一般的には戻せません。誤ってコミットした場合は、バックアップからの復元や別の更新処理が必要になることがあります。
ロールバックはいつ実行されますか?
システムエラーや入力エラーなどで処理を続行できない場合や、アプリケーションが明示的に実行した場合に行われます。
コミットしないとデータは保存されませんか?
トランザクションを使用している場合は、コミットするまで変更内容は確定されません。
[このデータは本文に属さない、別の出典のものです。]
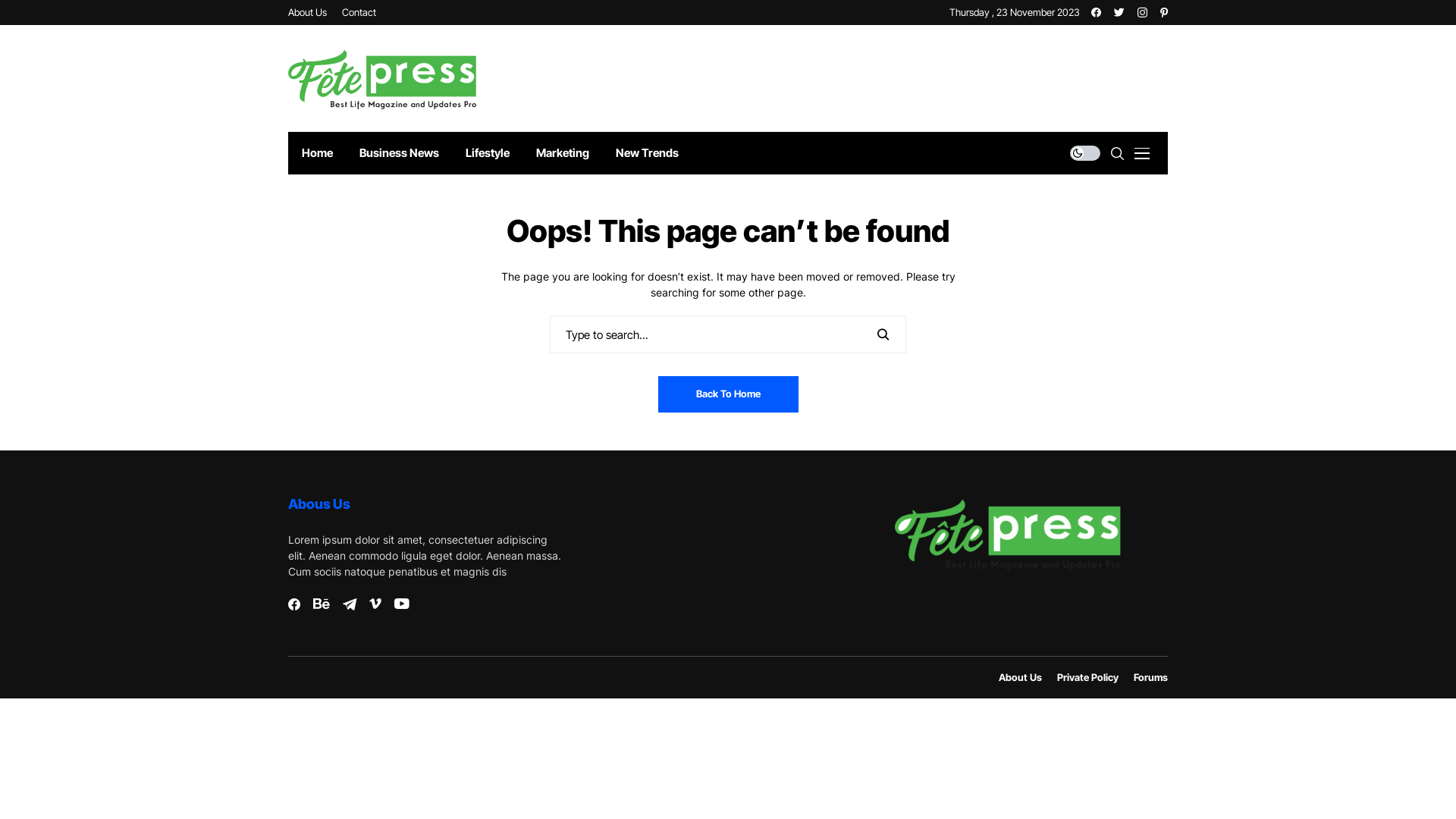
Forums Element type: text (1150, 677)
About Us Element type: text (1019, 677)
About Us Element type: text (307, 12)
Home Element type: text (316, 152)
Marketing Element type: text (562, 152)
Lifestyle Element type: text (486, 152)
Business News Element type: text (398, 152)
Private Policy Element type: text (1087, 677)
Contact Element type: text (359, 12)
New Trends Element type: text (646, 152)
Back To Home Element type: text (728, 394)
Given the description of an element on the screen output the (x, y) to click on. 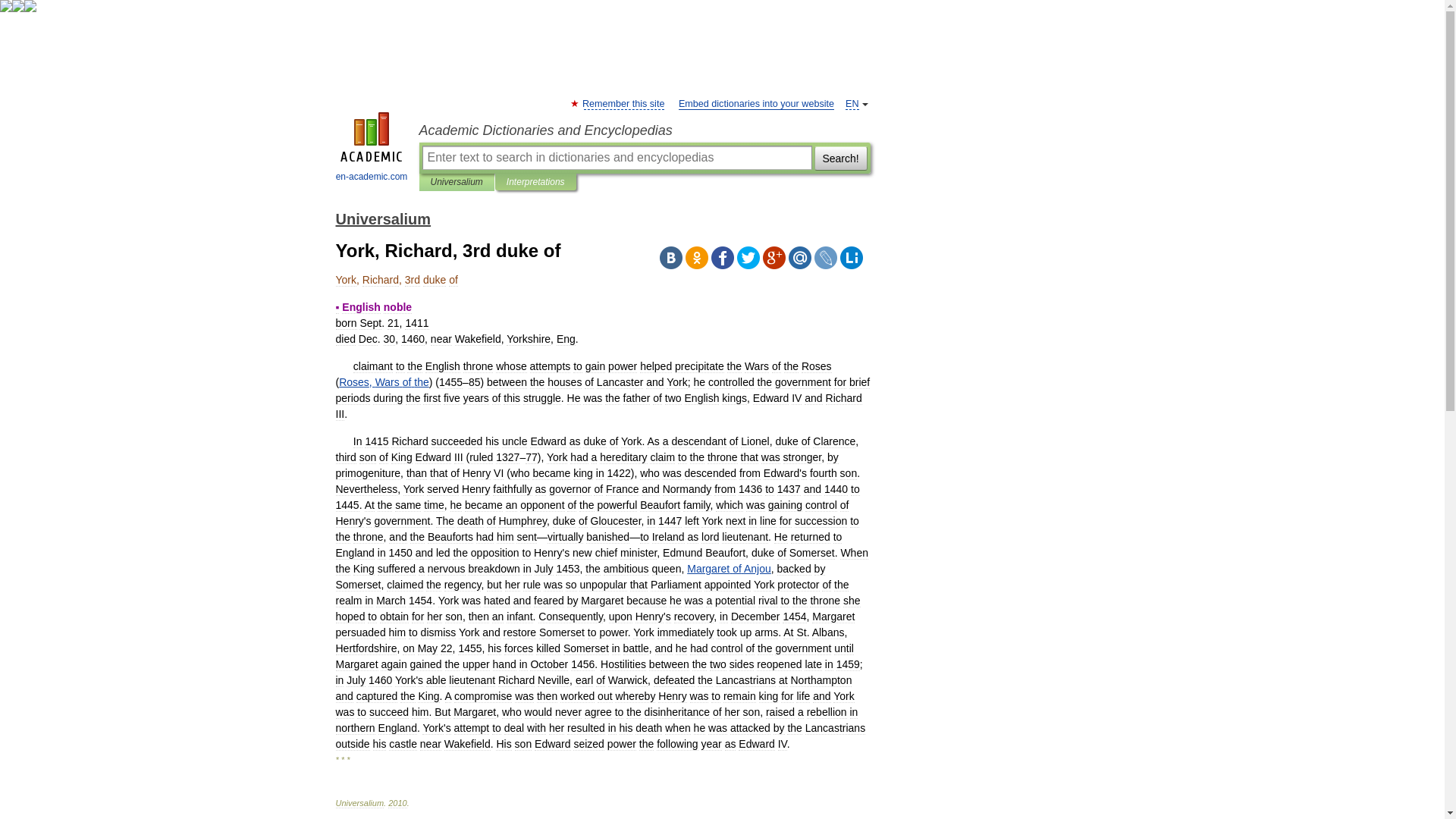
en-academic.com (371, 148)
Enter text to search in dictionaries and encyclopedias (616, 157)
Interpretations (535, 181)
Academic Dictionaries and Encyclopedias (644, 130)
Embed dictionaries into your website (756, 103)
Remember this site (623, 103)
Search! (840, 157)
Universalium (382, 218)
Margaret of Anjou (729, 568)
Roses, Wars of the (384, 381)
EN (852, 103)
Universalium (456, 181)
Given the description of an element on the screen output the (x, y) to click on. 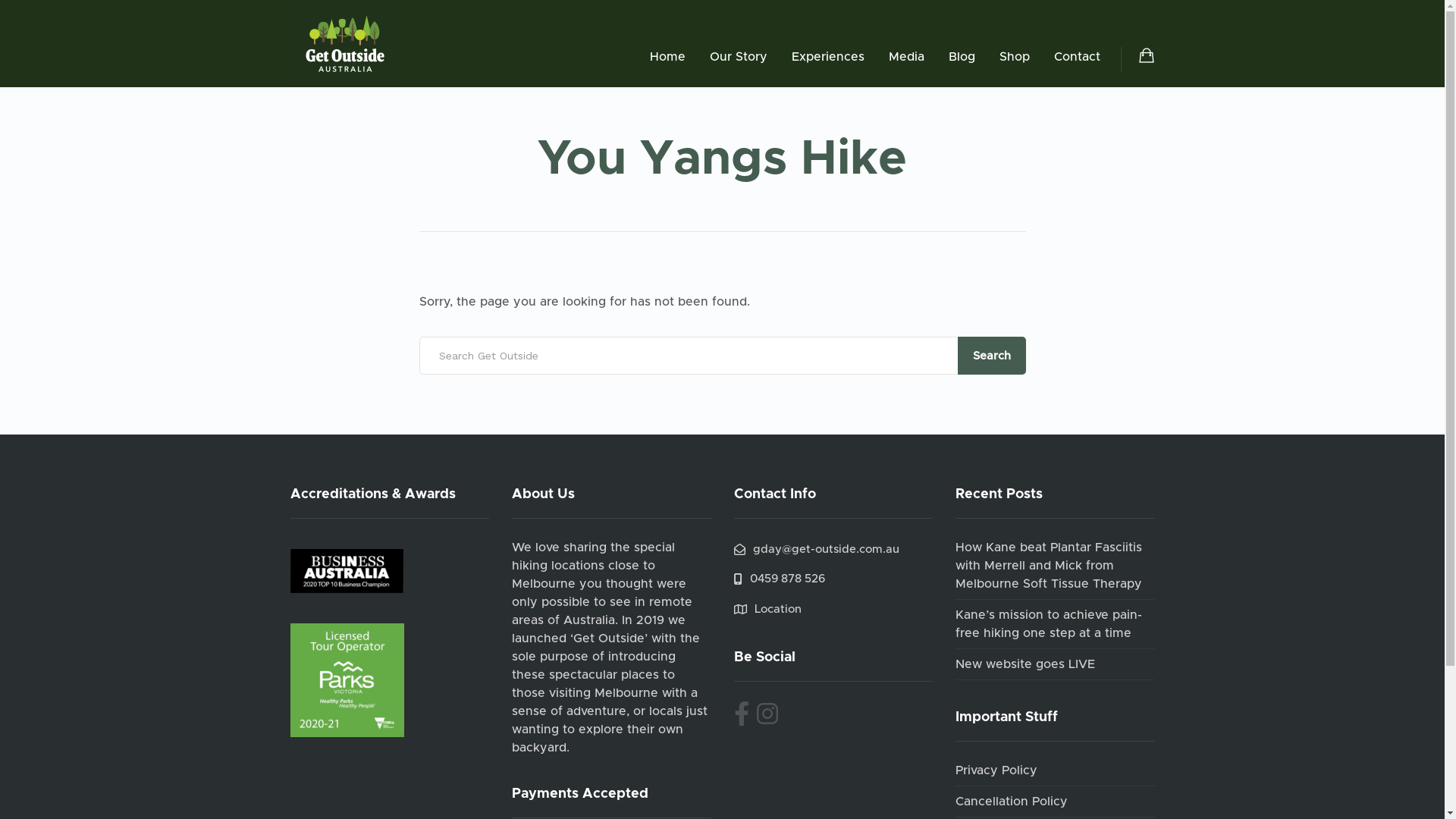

ただし、システムやデータベースの設定によっては、自動的にコミットされる(オートコミット)場合もあります。
まとめ
コミットとロールバックは、データベースの更新処理を安全に行うための基本機能です。
- コミット:変更内容を確定して保存する
- ロールバック:変更内容を取り消して元の状態へ戻す
IT業務では、データ更新や障害対応の際に「コミットされたのか」「ロールバックされたのか」を確認することが原因切り分けの第一歩になります。データの整合性を保つためにも、この2つの役割を正しく理解しておきましょう。